TASK BRIEF =
Count the lines below containing "agent"; state the number only.

══ SUPPLIED DATA

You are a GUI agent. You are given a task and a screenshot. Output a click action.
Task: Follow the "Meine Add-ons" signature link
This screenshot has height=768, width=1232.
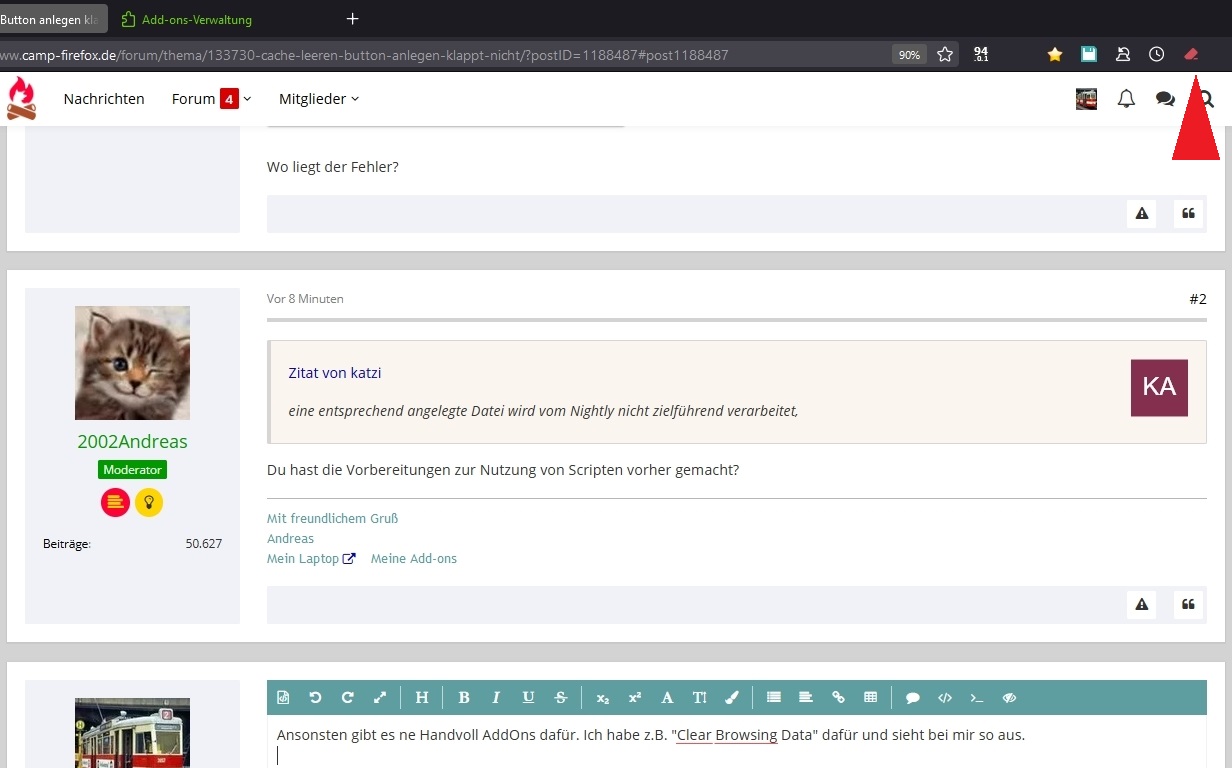pyautogui.click(x=413, y=559)
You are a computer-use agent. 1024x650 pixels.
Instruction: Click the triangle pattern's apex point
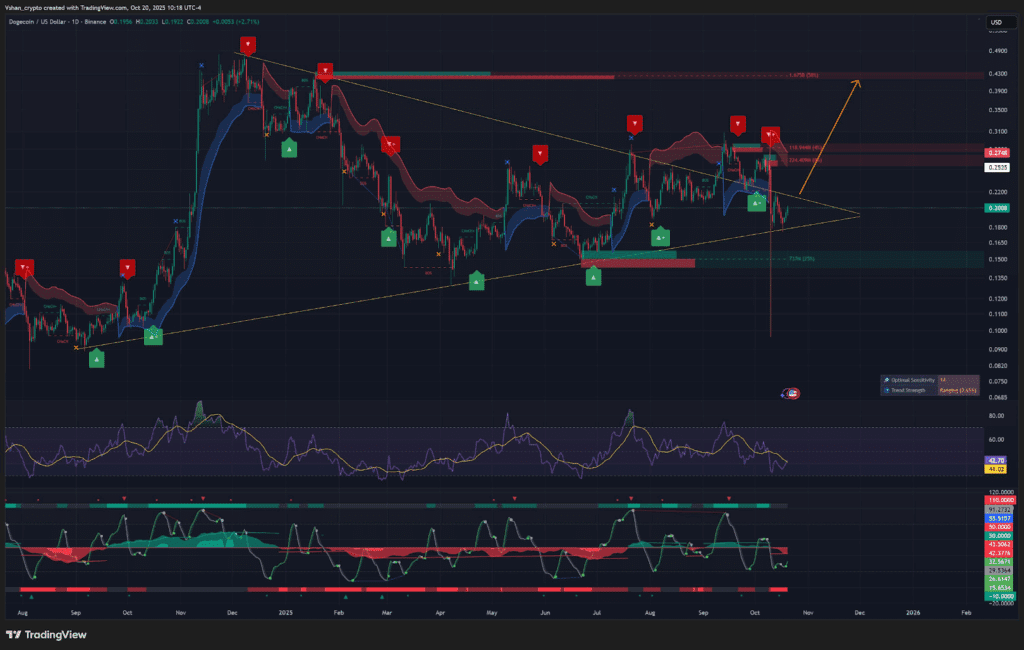(859, 215)
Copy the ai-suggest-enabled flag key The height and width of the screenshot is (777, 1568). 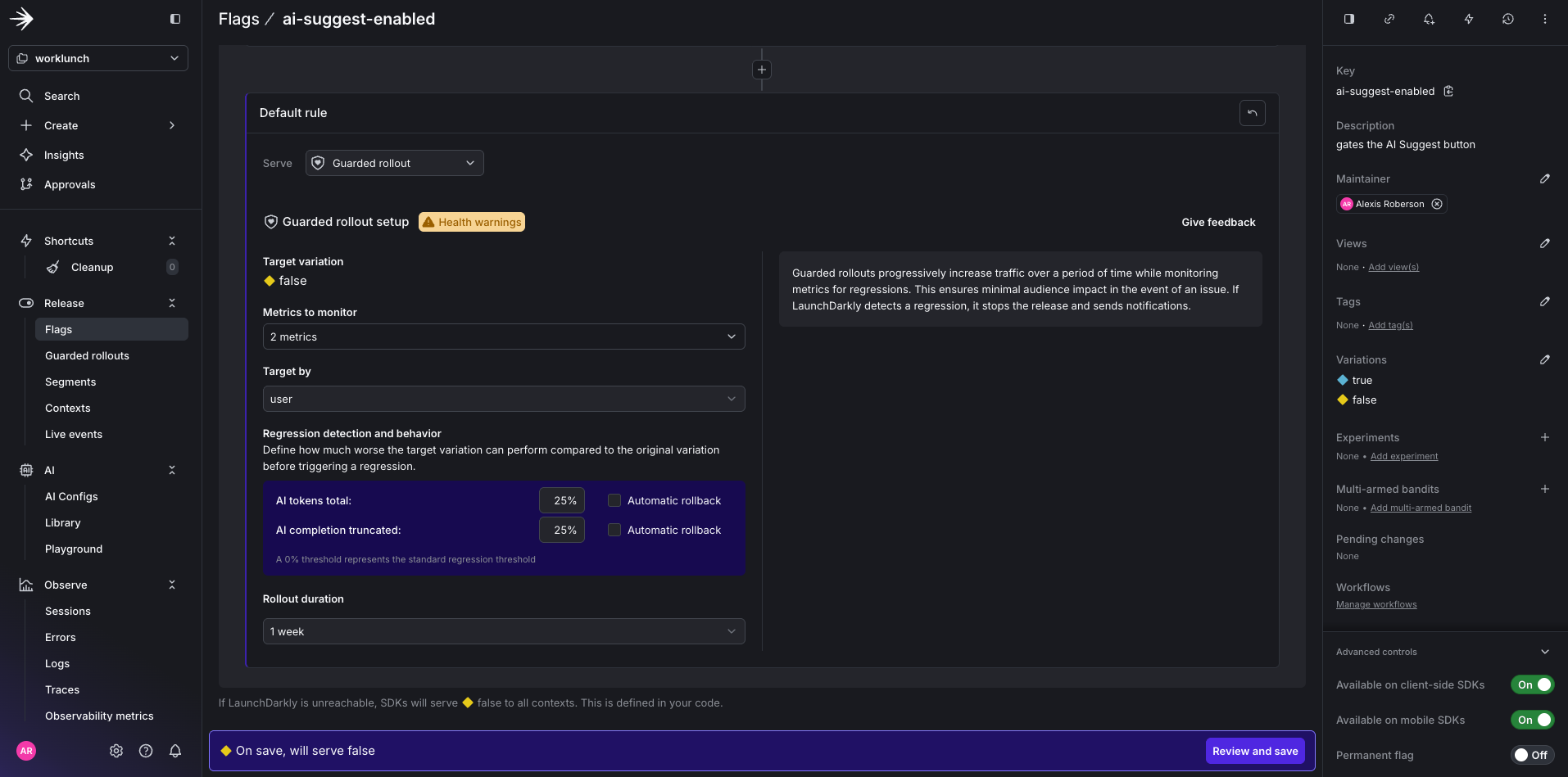[1448, 91]
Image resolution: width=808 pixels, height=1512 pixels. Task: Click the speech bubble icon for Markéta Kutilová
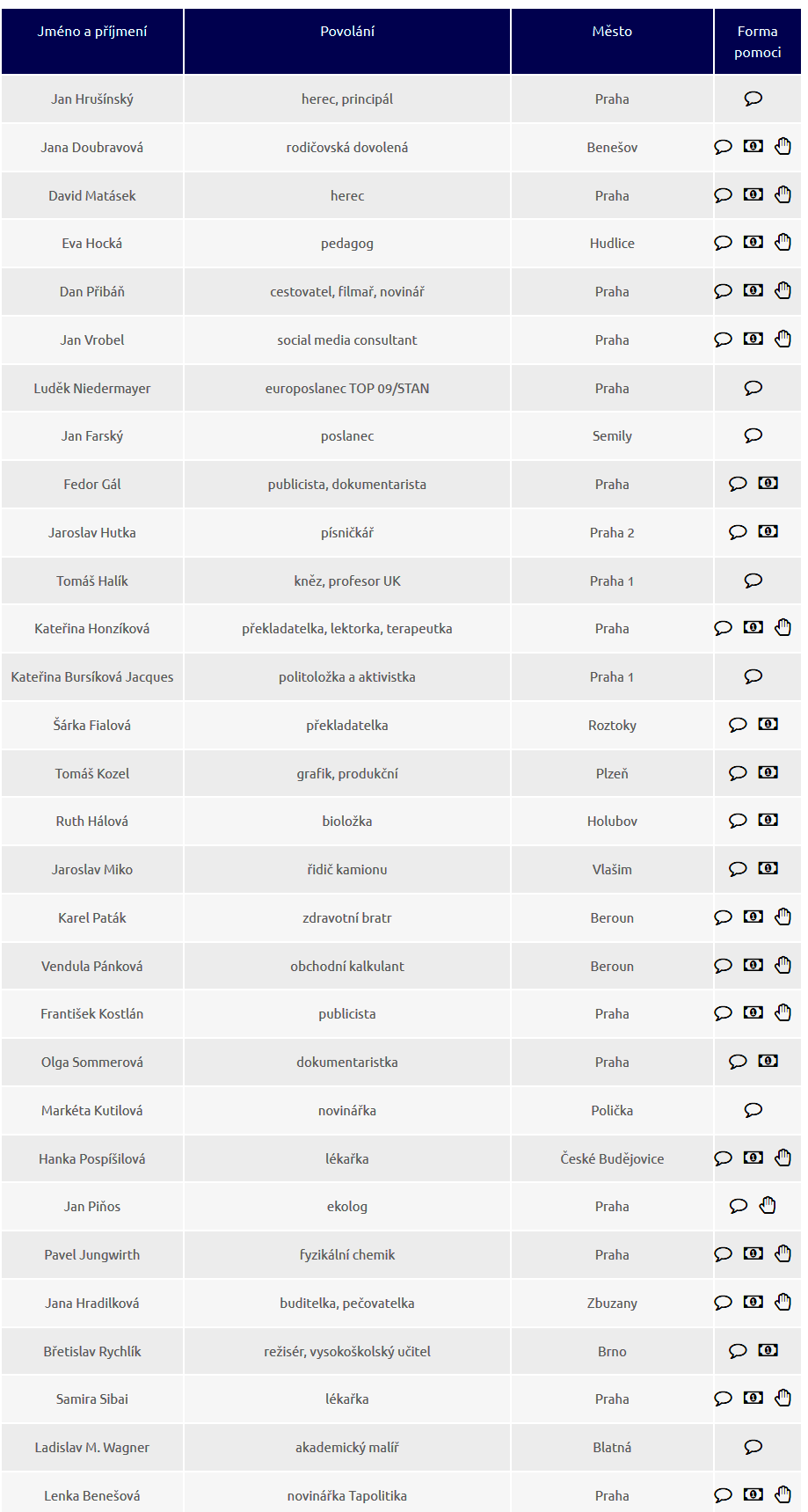click(753, 1110)
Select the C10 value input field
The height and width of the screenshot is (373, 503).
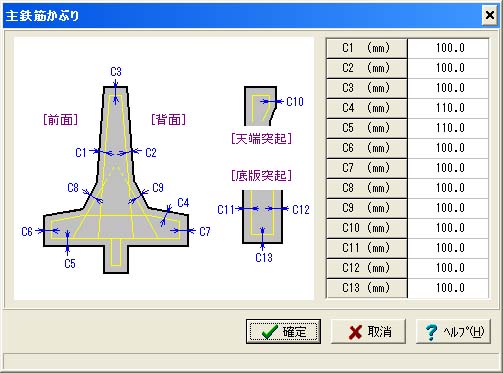[448, 228]
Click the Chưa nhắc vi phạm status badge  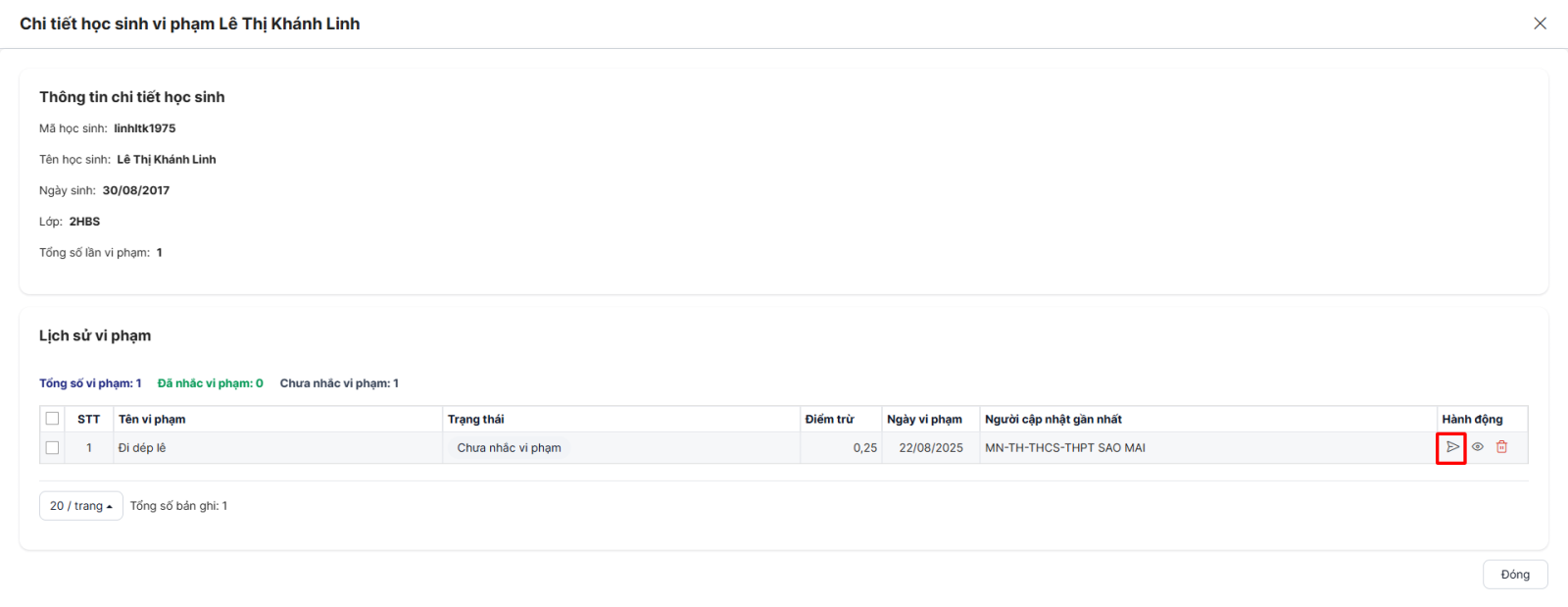coord(509,448)
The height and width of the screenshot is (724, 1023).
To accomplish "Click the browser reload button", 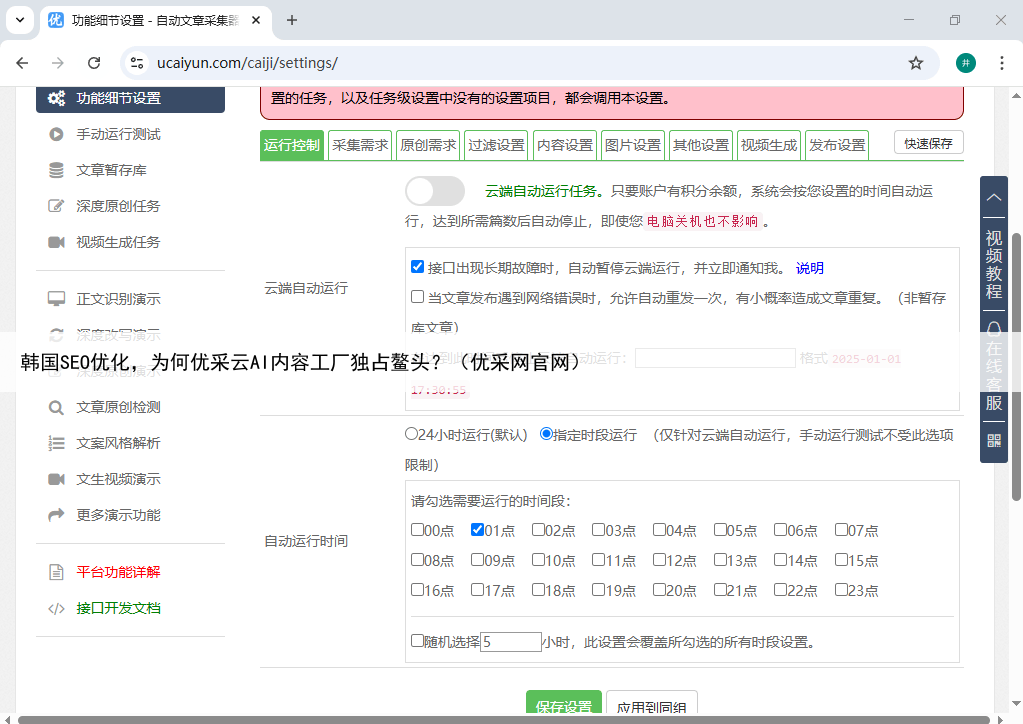I will pyautogui.click(x=94, y=63).
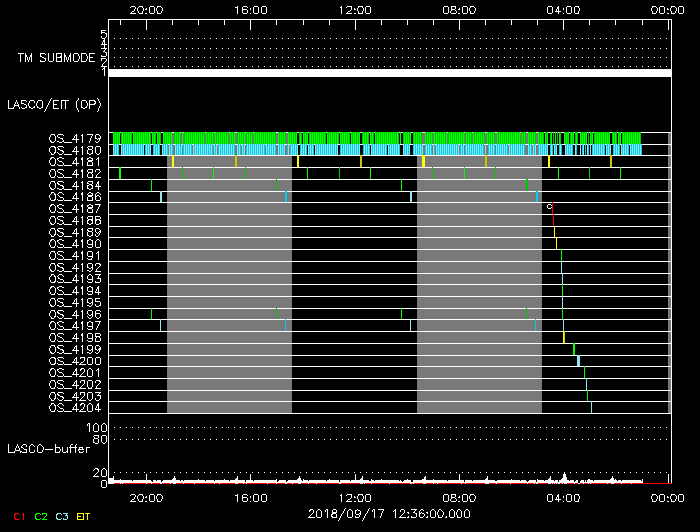Click the white TM SUBMODE level 1 bar
The width and height of the screenshot is (700, 532).
pos(389,73)
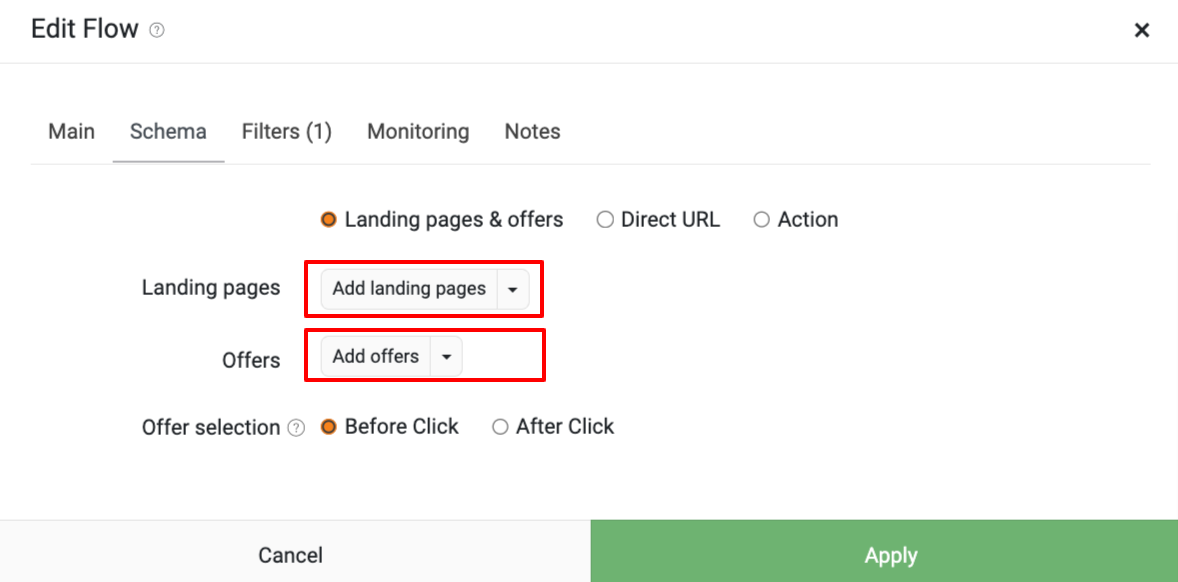
Task: Click the Edit Flow dialog title
Action: tap(85, 30)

════

RESULT OF THE EXERCISE =
2